Here a list of open mated Carnie breeders.....

http://maps.google.com/maps/ms?hl=e...6406&spn=37.871007,52.734375&z=3&source=embed


----------



## canoemaker (Feb 19, 2011)

At least one of those suppliers open mates with Russian drones.


----------



## bhfury (Nov 25, 2008)

canoemaker said:


> At least one of those suppliers open mates with Russian drones.

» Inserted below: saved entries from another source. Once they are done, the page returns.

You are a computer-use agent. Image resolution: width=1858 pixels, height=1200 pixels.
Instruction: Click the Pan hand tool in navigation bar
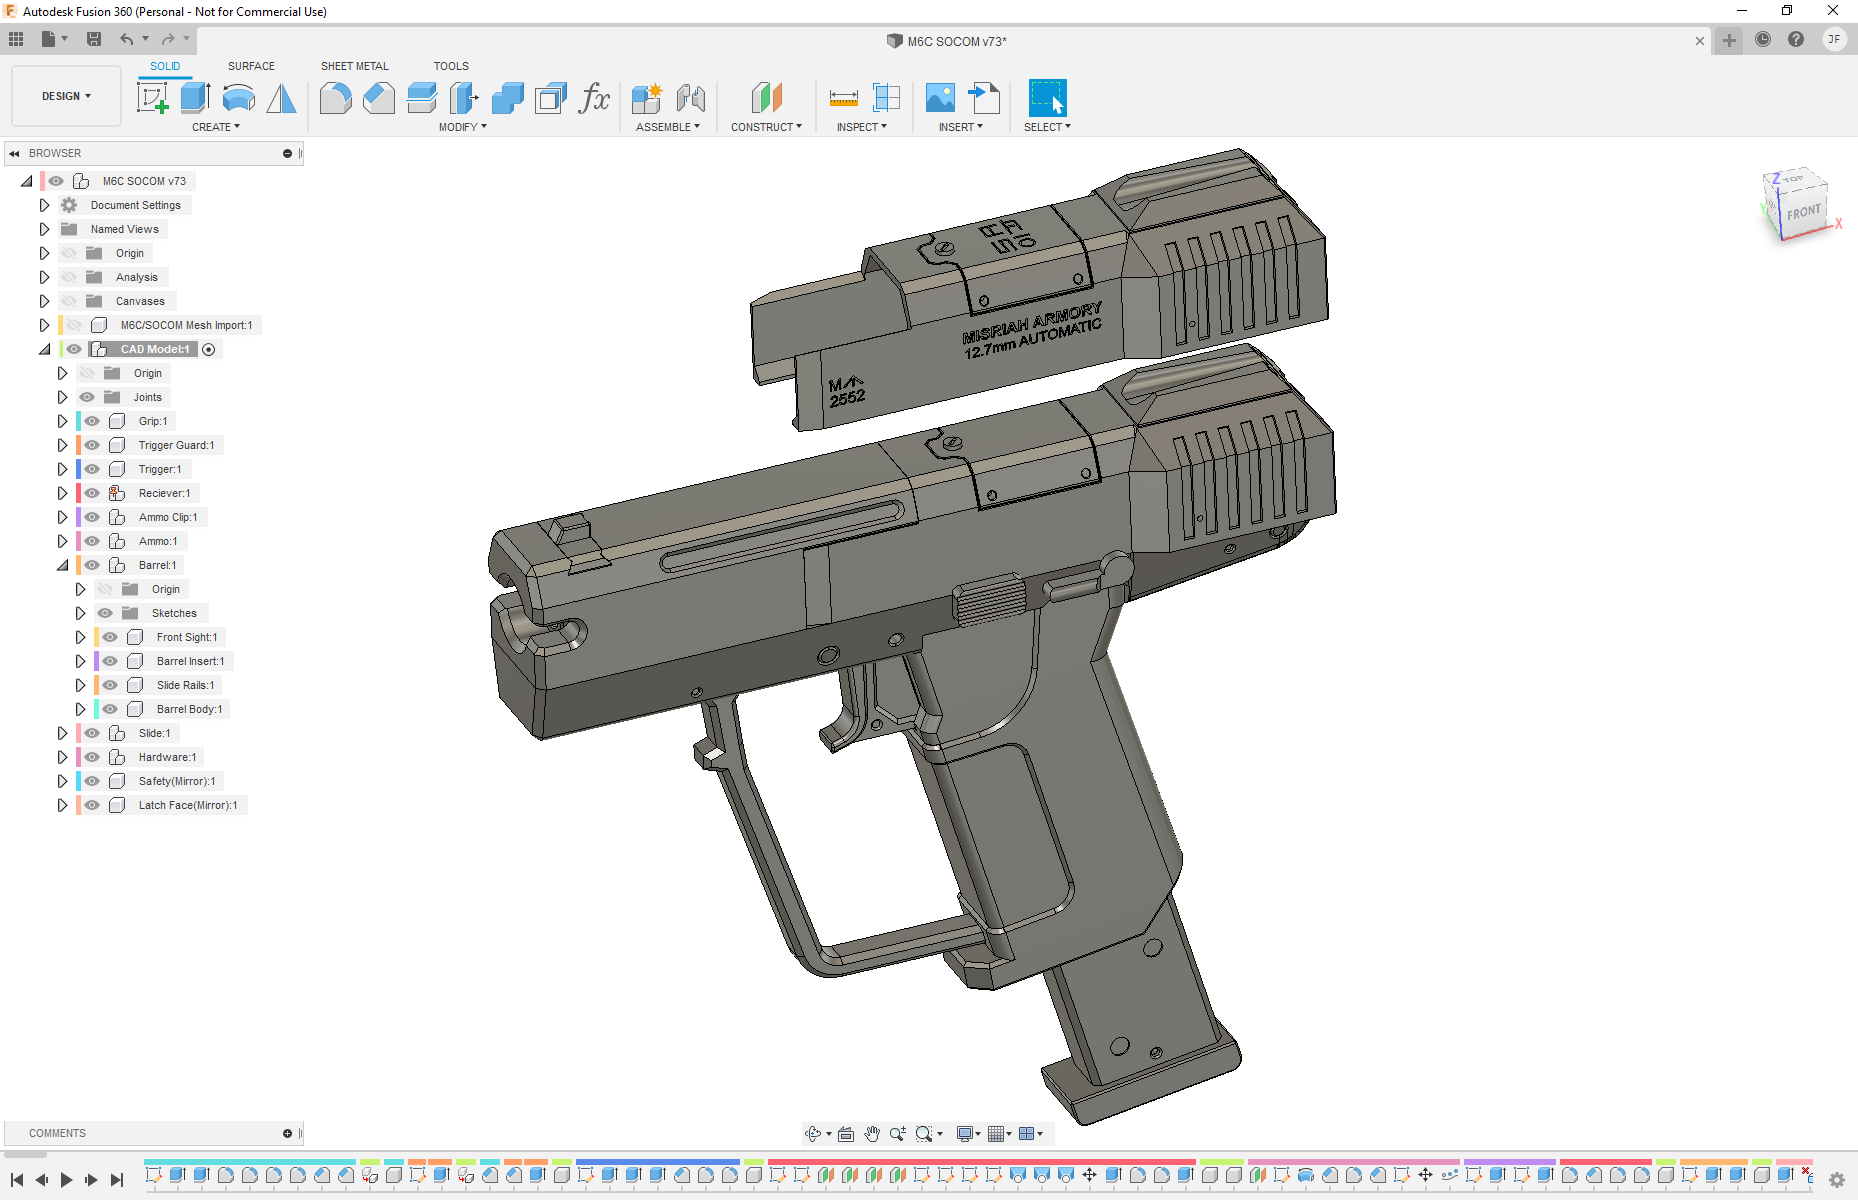point(872,1133)
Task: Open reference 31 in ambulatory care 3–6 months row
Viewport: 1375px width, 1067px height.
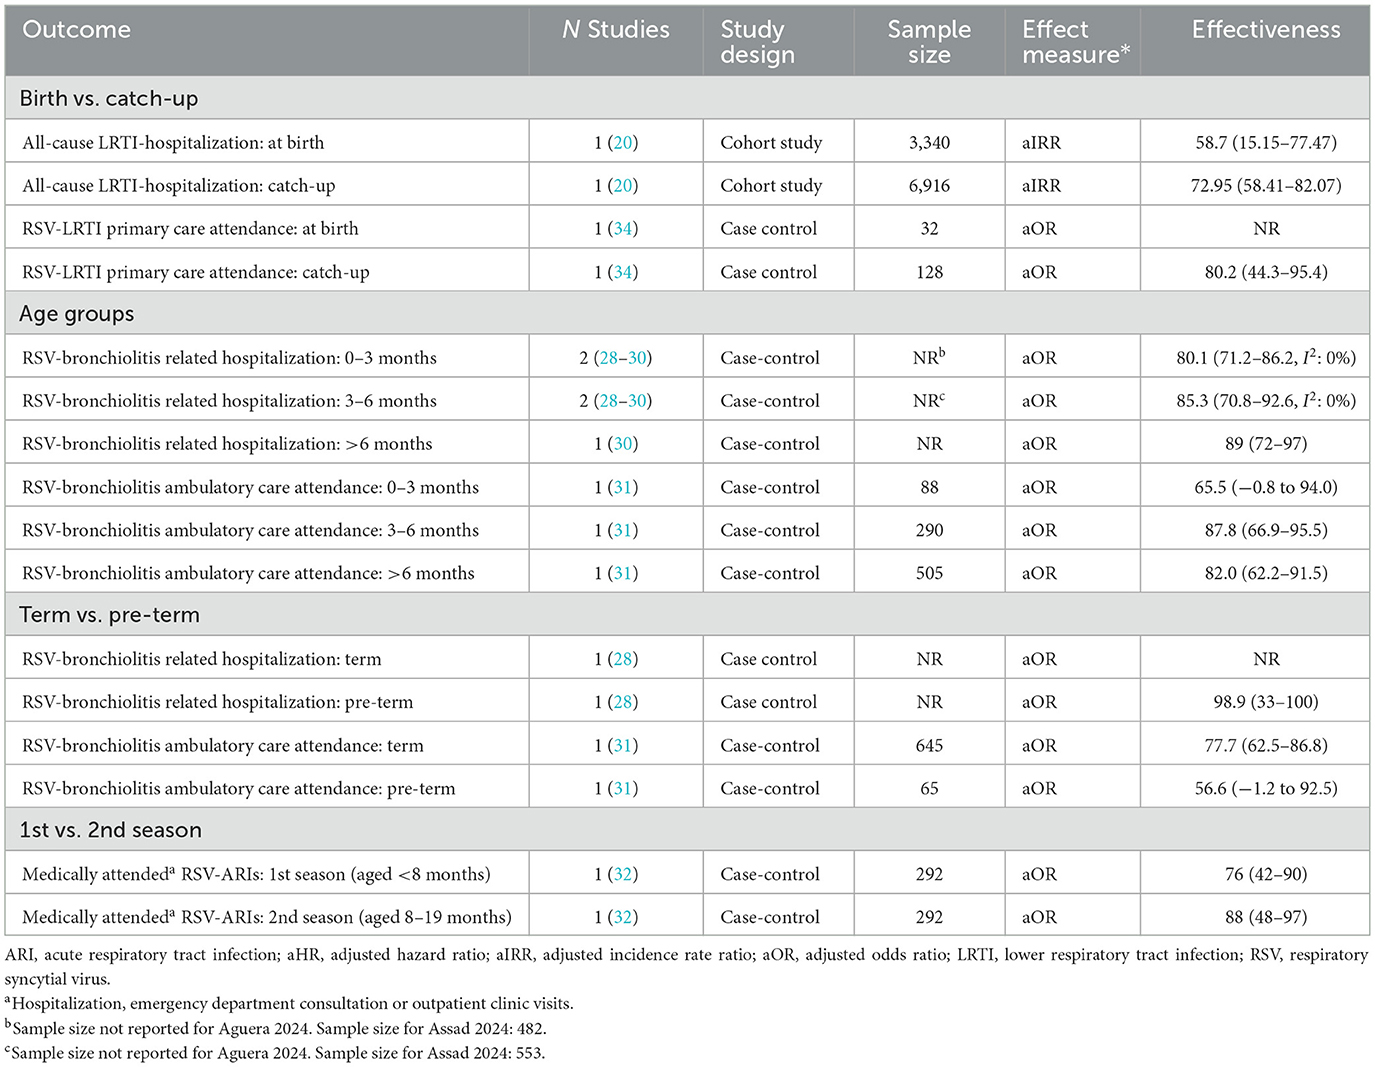Action: coord(623,530)
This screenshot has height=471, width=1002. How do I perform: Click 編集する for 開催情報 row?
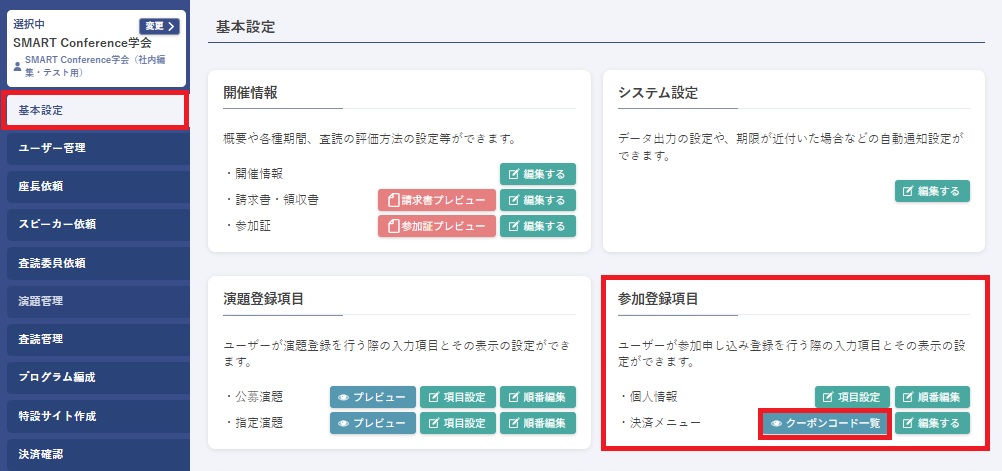click(538, 174)
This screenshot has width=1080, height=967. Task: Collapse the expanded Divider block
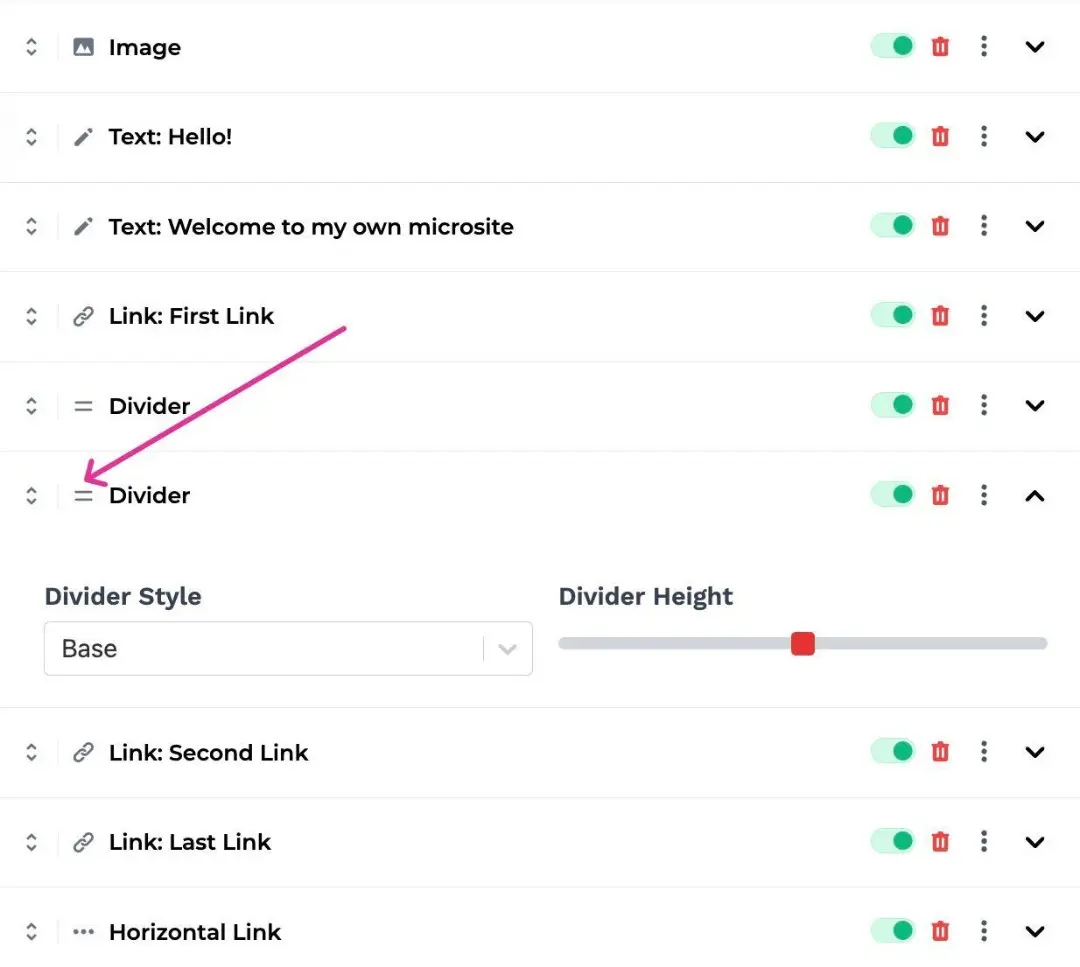(1035, 495)
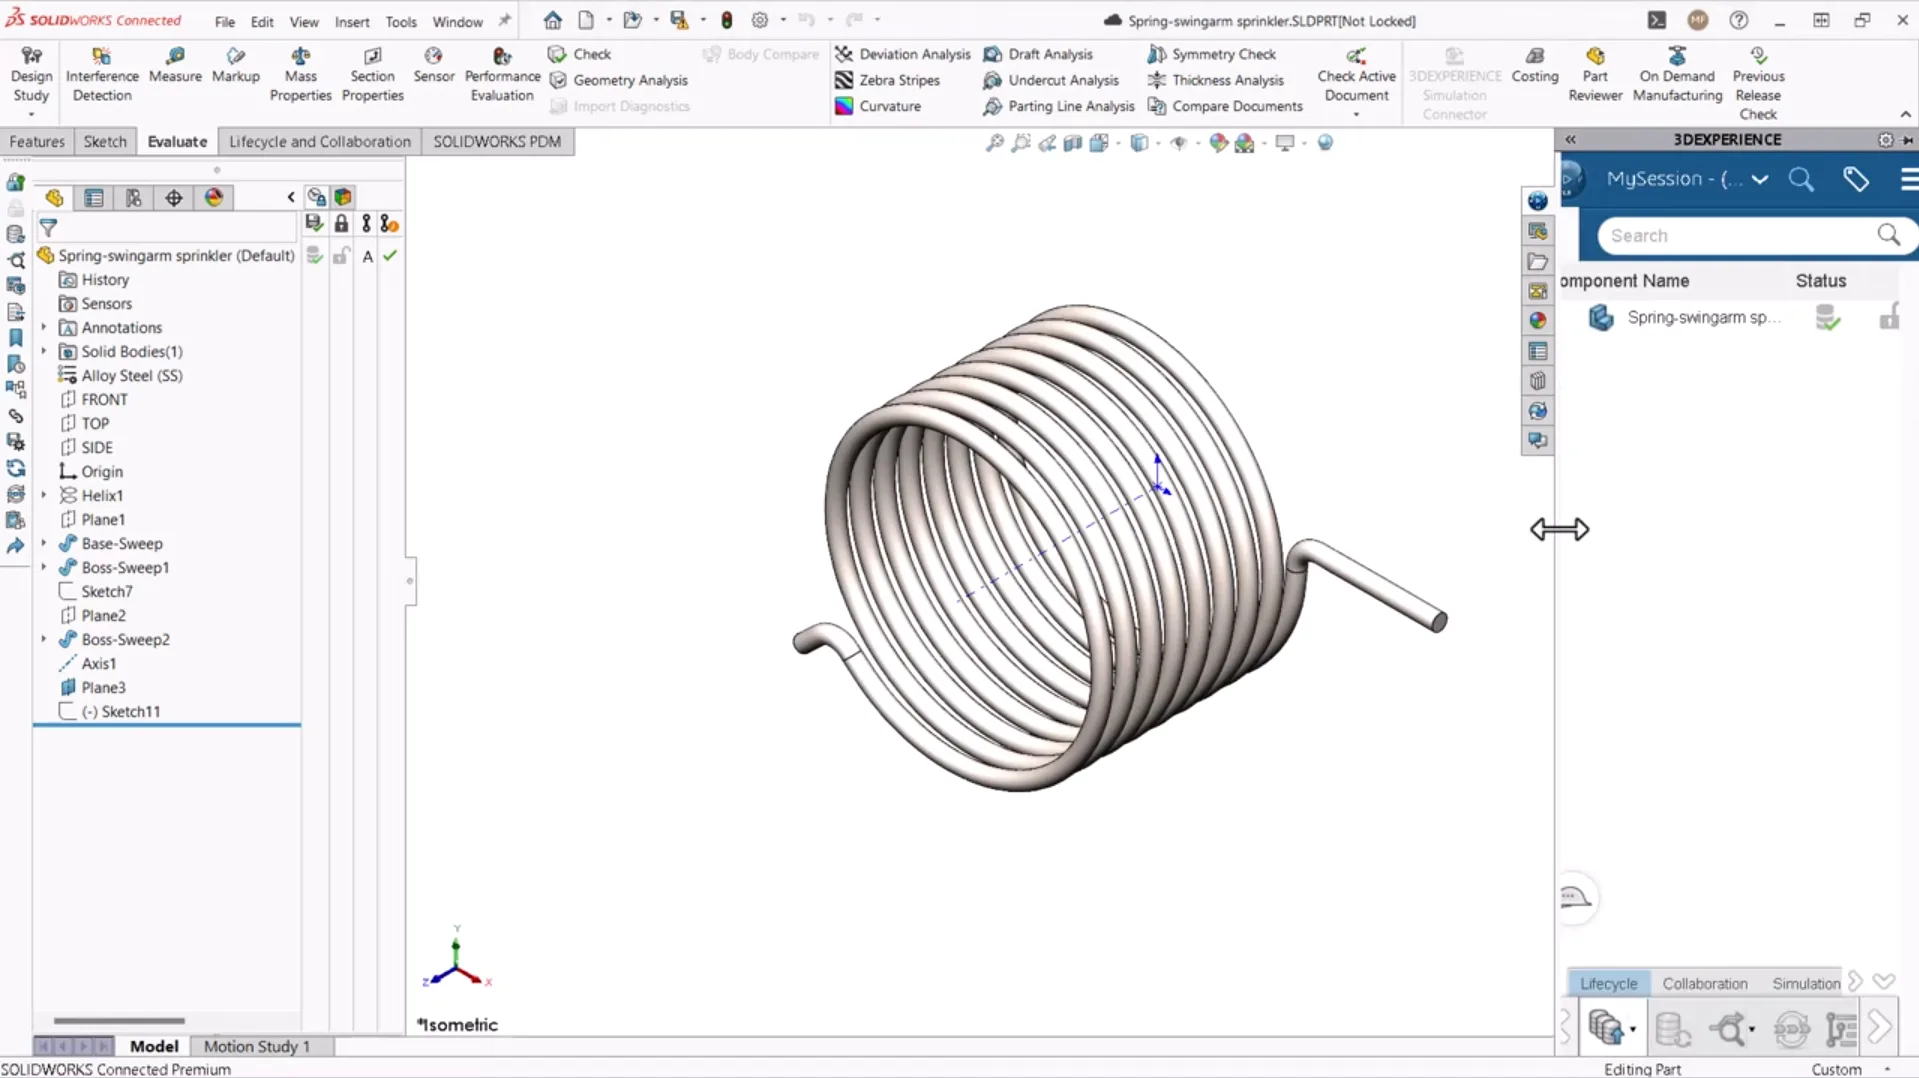Switch to the Features tab

37,142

 If they are open mated, there are things that can be done to control the drones. Can it be guaranteed...not likely, so if there are Russian, Italians, AHB, Carnies, mutts, etc in the area....there the daddies All are fine by me, with the exeception of the AHB...


----------



## canoemaker (Feb 19, 2011)

The breeder I referenced claims that they have an isolated mating area that is outside the range of any other bees other than their Russians. They bring virgin Italians and Carniolans from distant outyards to breed with their Russian drones. That is important to know for those beekeepers that prefer to stay away from Russian bees, and ones that would like to introduce some of the Russian line into their apiaries.


----------



## bhfury (Nov 25, 2008)

canoemaker said:


> They bring virgin Italians and Carniolans from distant outyards to breed with their Russian drones. That is important to know for those beekeepers that prefer to stay away from Russian bees, and ones that would like to introduce some of the Russian line into their apiaries.


Hot, hot, hot, run you out of yard crosses!!


----------



## canoemaker (Feb 19, 2011)

bhfury said:


> Hot, hot, hot, run you out of yard crosses!!


That's why I prefer to stay with NWC, VSH, and Italians, although there are those who claim that the defensive nature of Russians is overstated. Some swear by them...others swear at them!


----------